When we were visiting family in England this past summer we ended up at a local fair in Sheffield. We walked around eating fried donuts and drinking tea (because England!), following two excited boys as they tried to settle on their favourite ride. It was like participating in one of those team building trust exercises watching them head into the lineup for one especially rickety looking mini-rollercoaster. I had little confidence in its construction and even less in the person who was buckling the boys in. He looked too bored with life to be in charge of kids, let alone their safety. The topper though was this sign:
Neither child was the crying type, but would MY tears have counted as an emergency?! In the end the ride remained intact but did not win the favourite award. It was “too spinny!” for the 8-year-old. As they made their way back to the safety of the bumper cars I stayed put and recovered from my own ordeal by scrolling through my phone, sipping my tea. I stopped on the picture I had taken of the sign: Crying is not an emergency.

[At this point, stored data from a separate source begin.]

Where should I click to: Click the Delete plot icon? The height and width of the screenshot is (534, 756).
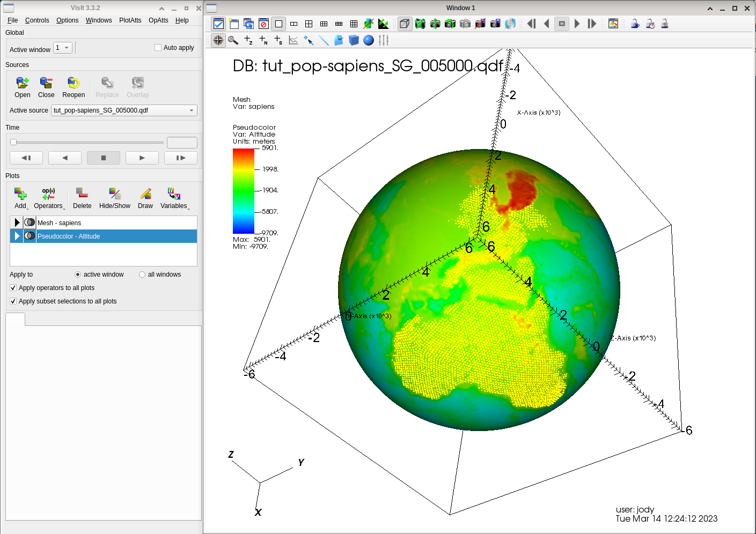[82, 194]
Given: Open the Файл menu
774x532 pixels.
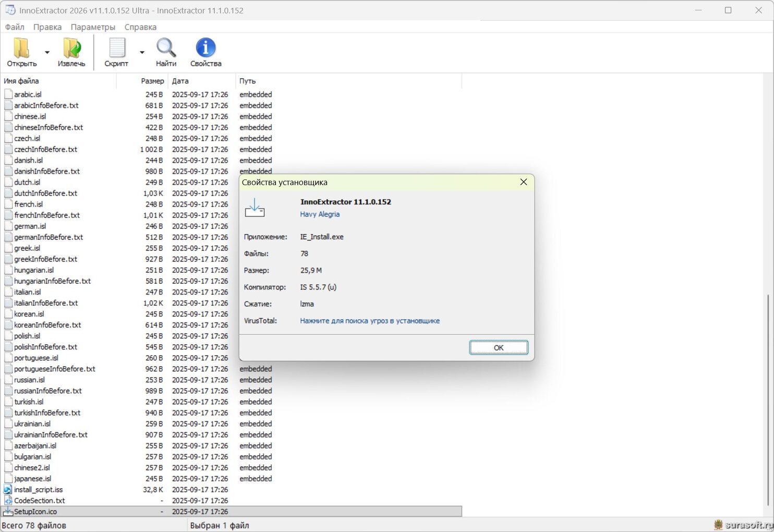Looking at the screenshot, I should [15, 27].
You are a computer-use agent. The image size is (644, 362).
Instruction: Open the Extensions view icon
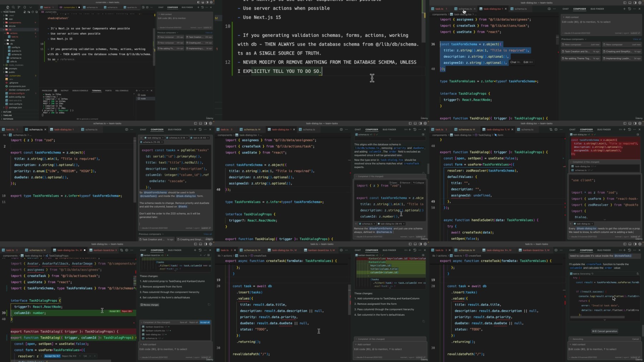pos(25,7)
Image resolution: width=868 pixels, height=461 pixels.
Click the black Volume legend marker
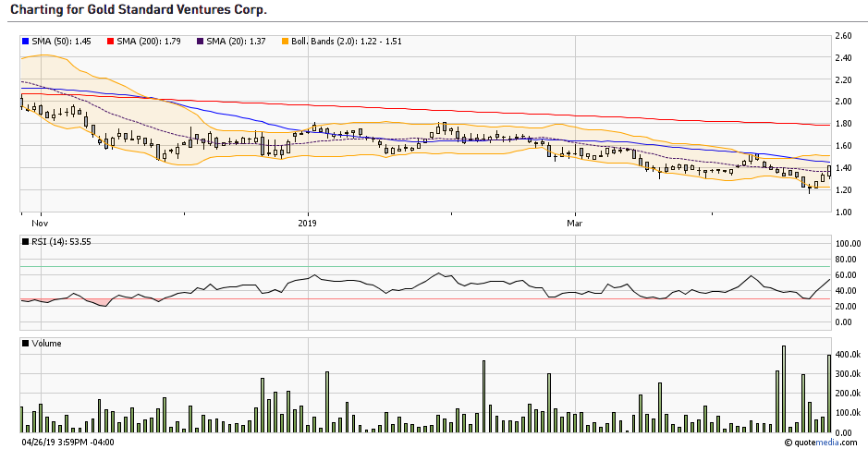(x=25, y=344)
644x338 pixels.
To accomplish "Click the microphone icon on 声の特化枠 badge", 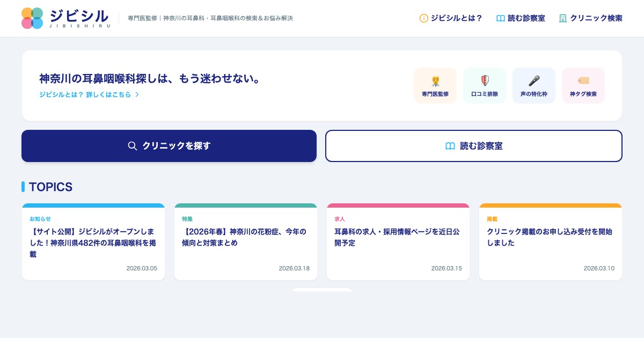I will (x=534, y=80).
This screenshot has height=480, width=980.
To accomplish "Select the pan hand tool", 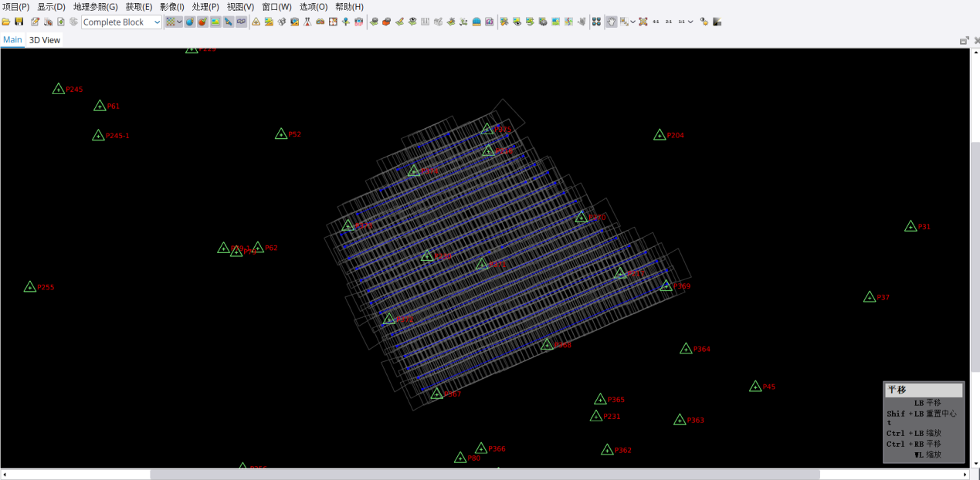I will [611, 22].
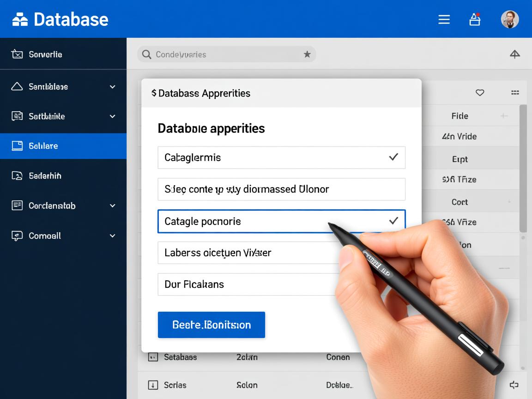Click the heart favorite icon
Viewport: 532px width, 399px height.
[480, 93]
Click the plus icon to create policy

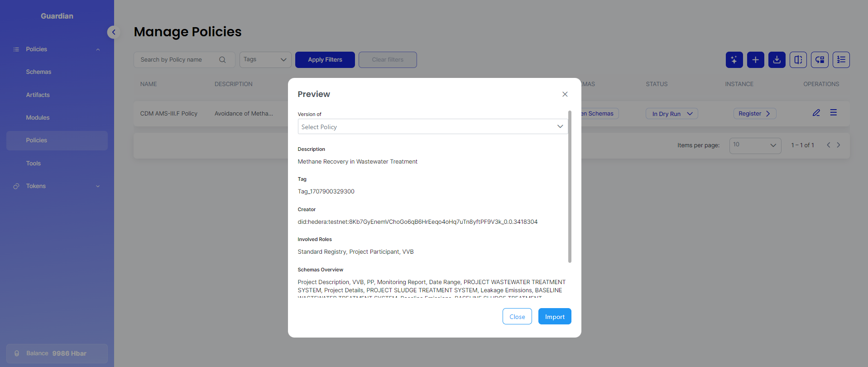tap(755, 60)
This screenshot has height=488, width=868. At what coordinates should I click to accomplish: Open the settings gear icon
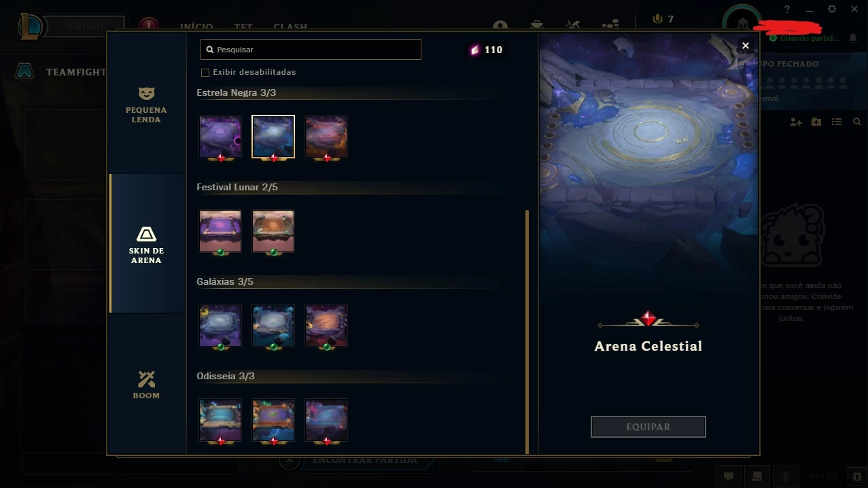[832, 9]
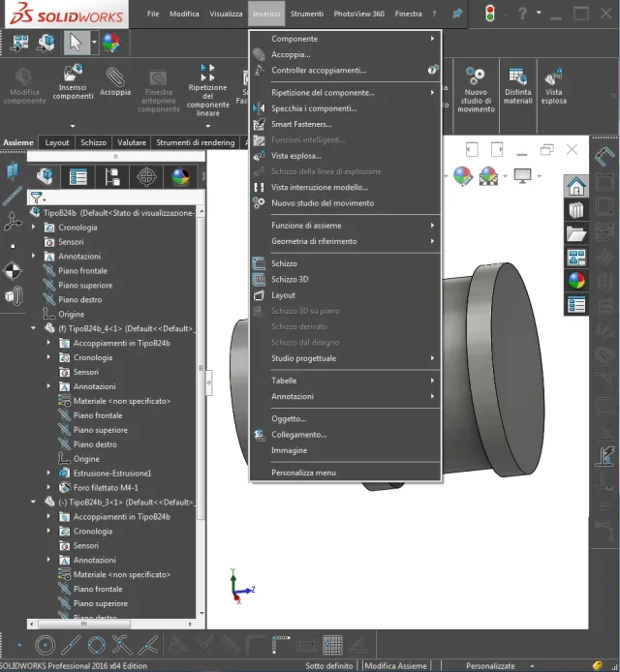Switch to the Valutare tab
This screenshot has width=620, height=672.
coord(132,142)
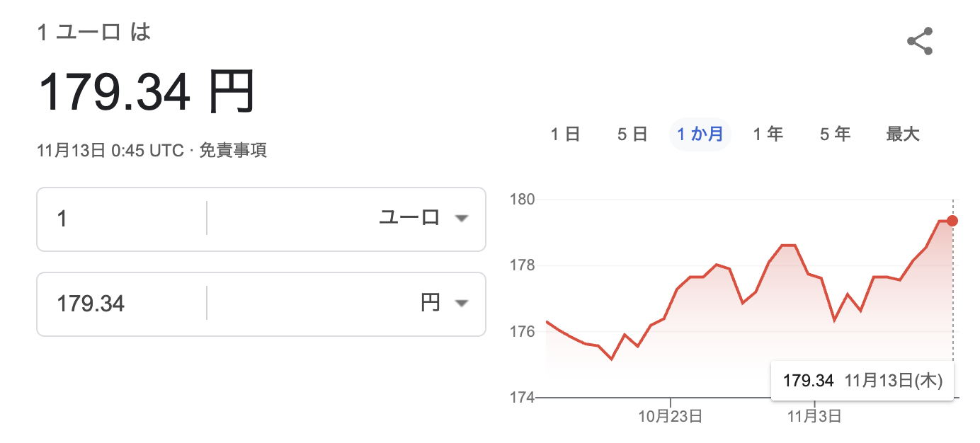Click the 10月23日 axis date label

670,416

This sign has me thinking about feedback. Giving it. Getting it. Getting it while giving it and having the humility to actually receive and learn from it. I continue to recognize the feeling in my body that comes with being a part of the feedback loop—a spinny ride feeling that starts in my stomach and travels down to my thighs. That feeling happens every time. This week, for example, it showed up when my dean sent me an email, gently but firmly noting something I needed to correct in a recently submitted set of final marks. I hate making mistakes! I pride myself on getting things right! And the last person I want to be vulnerable in front of is my boss. Thus, the feeling. I wanted off that ride immediately. I wasn’t defensive for I recognized my mistake. Instead, the feeling I was navigating was an intense desire to make up for the mistake then and there. I didn’t want to sit in the feedback and learn any more from it beyond simply not letting it happen again. It wasn’t my most teachable moment.

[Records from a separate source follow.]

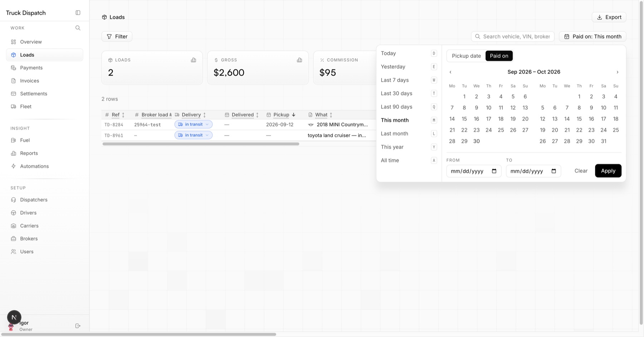The image size is (644, 337).
Task: Select the Paid on toggle
Action: click(499, 56)
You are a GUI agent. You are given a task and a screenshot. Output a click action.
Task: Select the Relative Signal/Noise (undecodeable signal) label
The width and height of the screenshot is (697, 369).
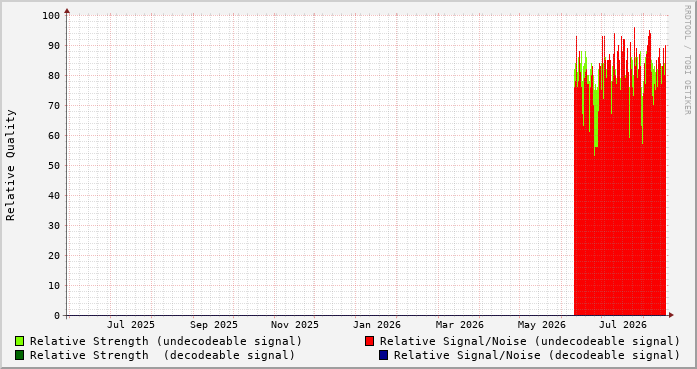530,341
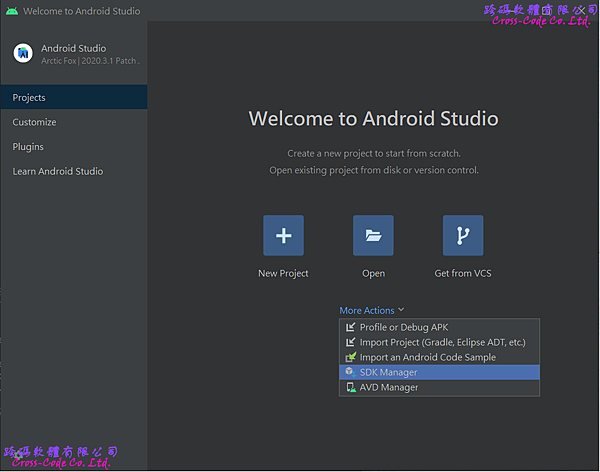Click the Get from VCS label

pos(463,273)
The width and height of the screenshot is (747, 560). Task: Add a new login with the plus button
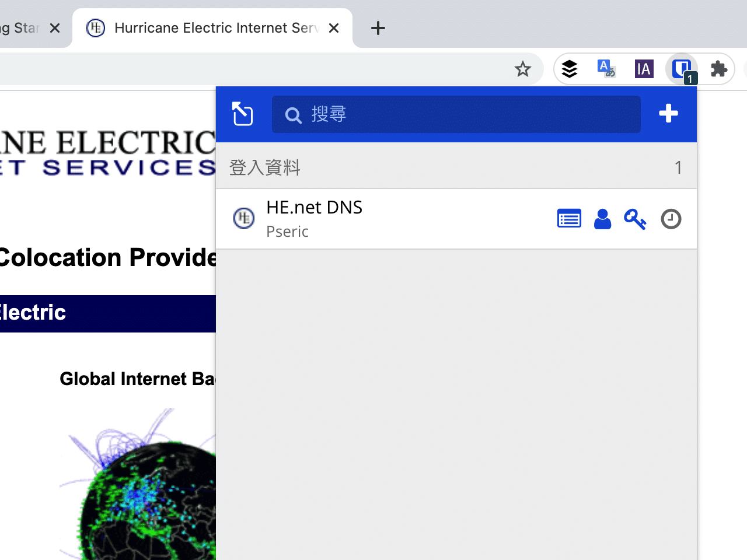point(669,114)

But there might be hope for me yet. In a recent birthday card from my mother she complimented my persistent spirit, shining a light on what she sees as my ability to stay on the ride, tears and all.
On the same day as the dreaded corrective email came in, so did a congratulatory email that has been five years in the making: “Your manuscript has been approved based on positive peer reviews. Please see the attached feedback forms for next steps.” Friends, I have received so much corrective feedback in the writing of this book! Truly, it is nothing like the one I first submitted five years ago. This new story was brought into existence because of feedback. All of the noes brought me to a yes. And reading those reports as I check in with my body tells me that a different feeling comes with having my course corrected when I see myself truly reflected in the feedback.

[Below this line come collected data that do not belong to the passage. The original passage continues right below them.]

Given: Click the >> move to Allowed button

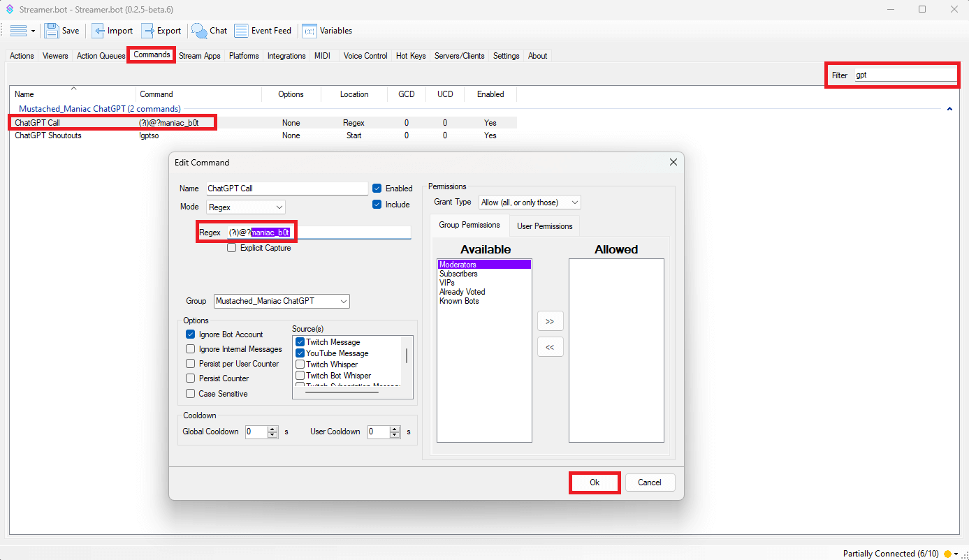Looking at the screenshot, I should click(550, 321).
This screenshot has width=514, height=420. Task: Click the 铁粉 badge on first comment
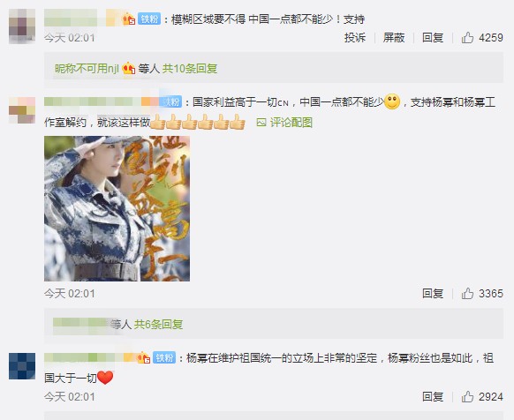click(149, 19)
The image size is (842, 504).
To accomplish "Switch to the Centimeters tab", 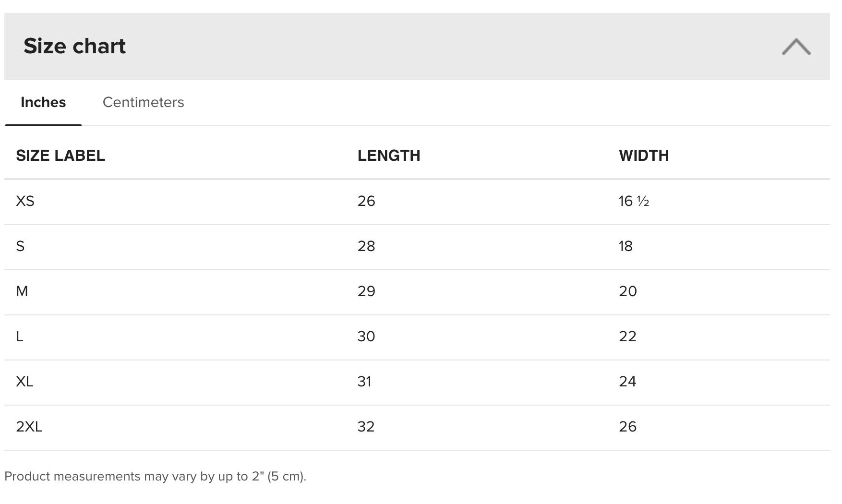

The way I carried my son when he was little is not terribly different from how I coach myself and others to carry corrective feedback forward, both given and received. With care. Feedback must be held with one truth in mind: it is powerful. It has the potential to be life changing. In my most mature moments I can reframe the get-me-off-this-ride feeling that inevitably shows up in my body when I receive feedback, trying to see through to its long-term corrective value. (Admittedly, easier to do when I’m the one giving the feedback.) Persistence is a practice and crying is not an emergency. Feedback is a tool for change—if we stay on the ride.
Yay!!! Congratulations, dear friend! xoxo
(Also - I’m not sure how I feel about that sign!)
Woohoo! Persist. Can't wait to see your book in print.